First morning on our trip south…first big trip with our skoolie. And I’m crying. I’m overwhelmed. Feeling doomed. I’m thinking this was a big mistake.
How Did I Not Know?
One of the biggest things I’ve learned about long term traveling is…we don’t know hell about ourselves, and our loved ones. Living a busy North American lifestyle with lots of household and personal space doesn’t make us face some of the stuff we have to face when living in small spaces and in each other’s face 24/7.
Not that the issues weren’t already present. I just think we aren’t able to recognize them so clearly. No way to pin point them.
This morning I realized I have sensory overload. Whether this has actually been a long standing issue that I just ignored, I don’t know. I know I’m easily overwhelmed and just thought it was nerves, or lack of sleep (moms-of-many are chronically sleep deprived) that set me up for losing it. Everybody in the family knew I enjoyed big chunks of time alone. Often difficult to achieve for a mom-of-many.
You know that beautiful kitchen counter we put in? I can’t see and enjoy it today because its covered in stuff. And I’m sorta-okay with that, because I understand that we just loaded everything from the cabin last minute into the skoolie and headed out at 6am to catch the Coho/Black Ball ferry to Port Angeles. I knew we’d have some rearranging to do when we were actually living full-time in the skoolie. So the temporary clutter and lack of organization is ok…for awhile.
But the surprising thing to me this morning was when I realized that its the noise that’s overwhelming me. I’ve spoken about noise in small living spaces before but it was more from a lack of privacy perspective, and not freaking our kids out with natural parent noises <smiles>. This is different, though. Its a new level of constant noise I wasn’t anticipating.
I always hated being out in nature when some anal RV’er was running their generator morning and night. Now that’s us! Oh, I hate that. The motor monopolizing the air space. Although its mounted outside near the bus motor its humming away, stealing from the beauty of the rain forest.
Its raining of course.
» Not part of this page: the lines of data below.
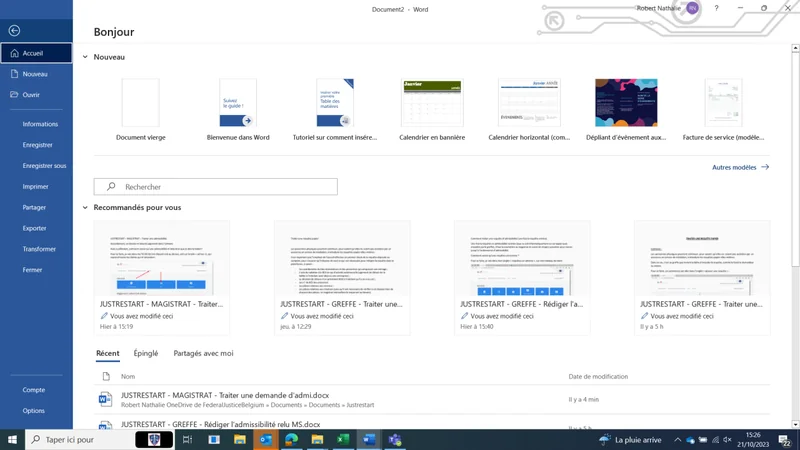Click the Robert Nathalie account avatar
This screenshot has width=800, height=450.
(x=693, y=8)
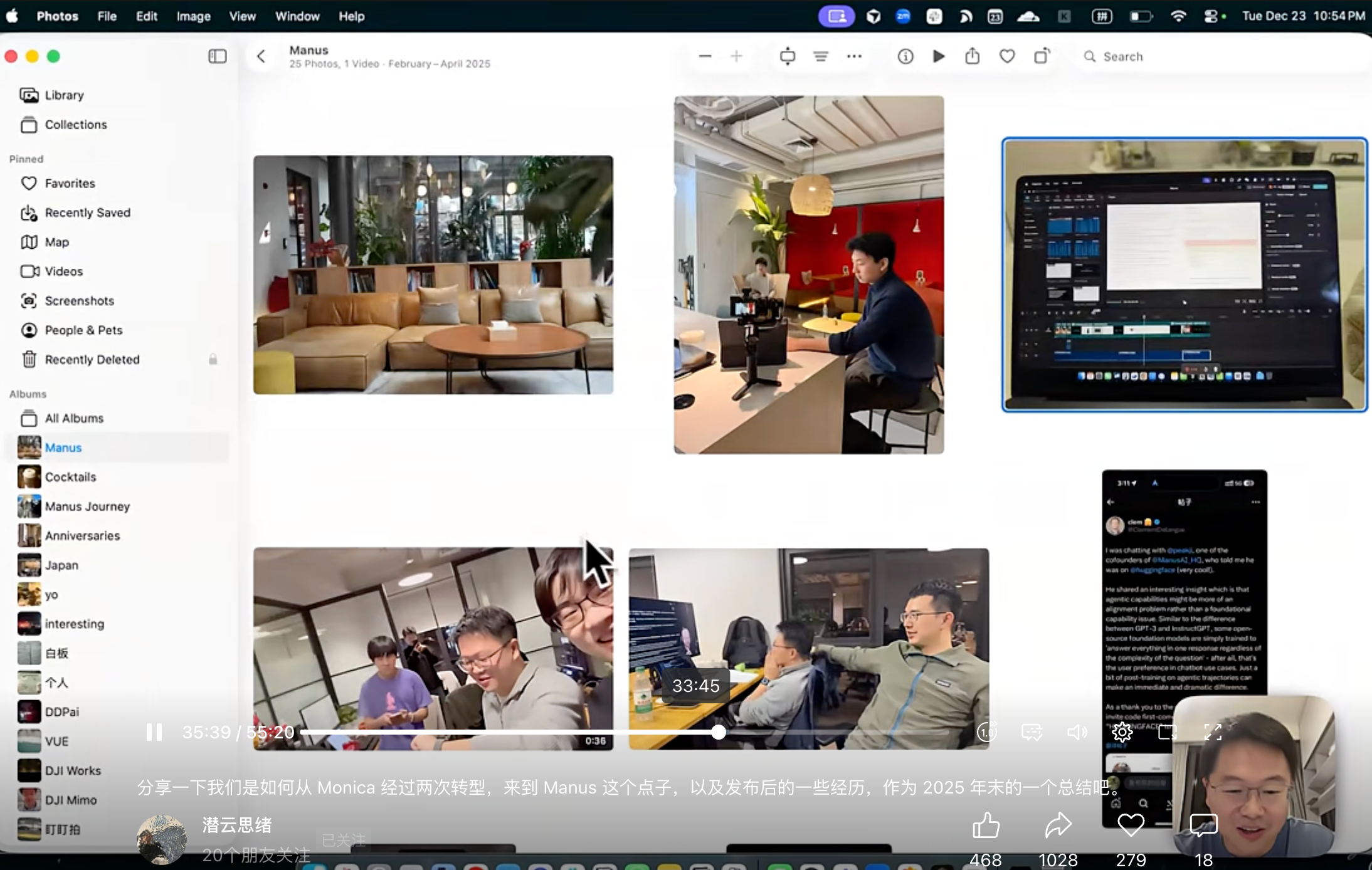
Task: Zoom out thumbnails with minus button
Action: click(x=705, y=56)
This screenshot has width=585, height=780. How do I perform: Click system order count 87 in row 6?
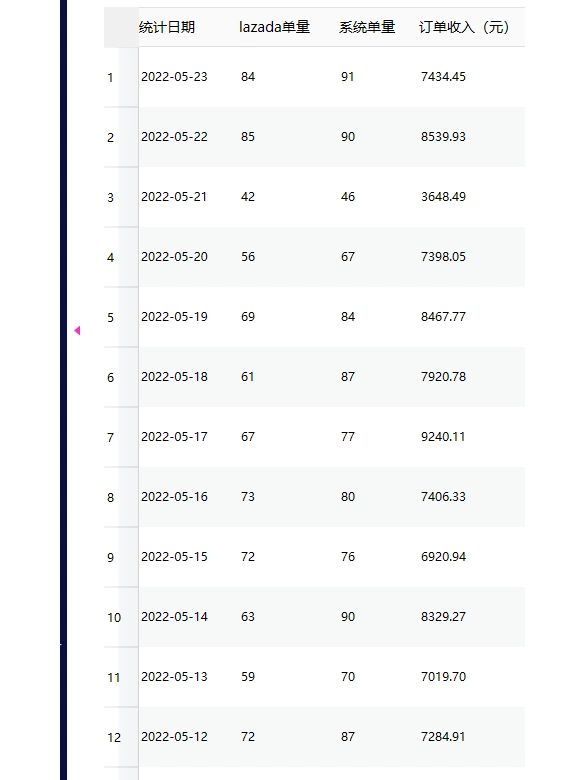coord(348,377)
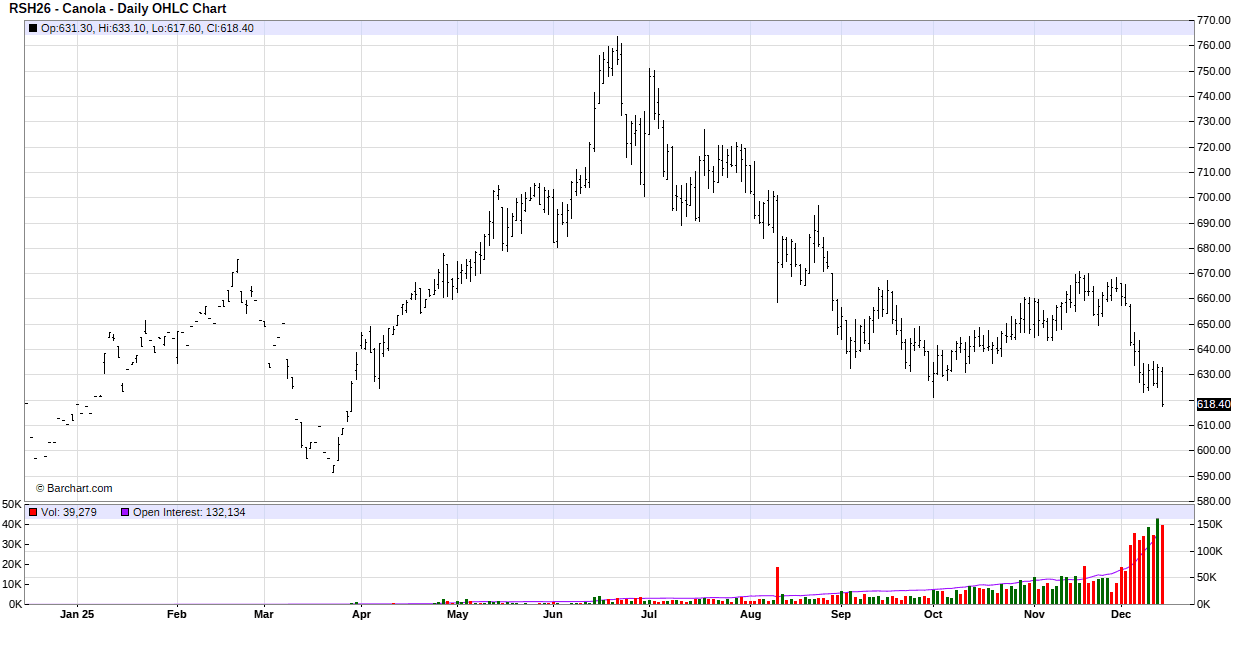Click the © Barchart.com watermark

(74, 488)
But I find it hard to focus on that sound of nature pattering on the metal roof. Oh, and being cozy warm inside of a structure that has a metal/tin roof during a rain storm is a complete delight to me. I fondly remember snuggling under a down quilt right below the red tin roof of the log house we built with our own hands. Knowing we were warm and dry under the symbol of our hard-work while it pounded on the tin, making pinging noises,…loved it.
The sound is similar in the skoolie. And I’m still warm under down quilts. But its drowned out by the hum of that blasted generator.
The moment of recognition of my overload came when I asked Everette if it was okay to turn the heat of the A/C unit off. The fan was blowing, and I found it too noisy to comfortably have a conversation about What’s for Breakfast. But of course the heat was on because its late October in the Pacific Northwest. Its wet and cold. So everybody wants the heat on.
But the noise.
The heat and fan stayed on.
So I didn’t know what to do with myself. With the noise I can’t escape from.
I crawled under a quilt on my bed at the back of the bus. Right overtop of the generator. And I tried to calm myself down. With a few tears. At least I couldn’t hear the heat fan blowing now. The sounds of the kids and Everette conversing was dulled. No longer do I see the clutter on the counter, nor the mess of pillows and blankets on the couches.
Bedroom curtains are opened. I paid attention to my breath. Through the condensation on the windows I could see the trees of the rainforest. I could appreciate the moss hanging from the branches. I compared the different shades of green.
Greener Than Green
My mother once said, “You’ve never seen green until you’ve seen the greens of Scotland!” I think she also said that after a trip to the Queen Charlotte Islands to visit my aunt and uncle. But anyways, I think here in the Hoh Rainforest there’s probably just as many shades of green as Scotland would boast.
LINK TO POST ON HOH RAINFOREST
Green is my favourite colour. And here I am surrounded by a vast array of shades. It brings me calm. If I can ignore the dampness I’m good. And if somehow I can magnify the raindrops pattering on the roof just a foot above me, I’ll be even better.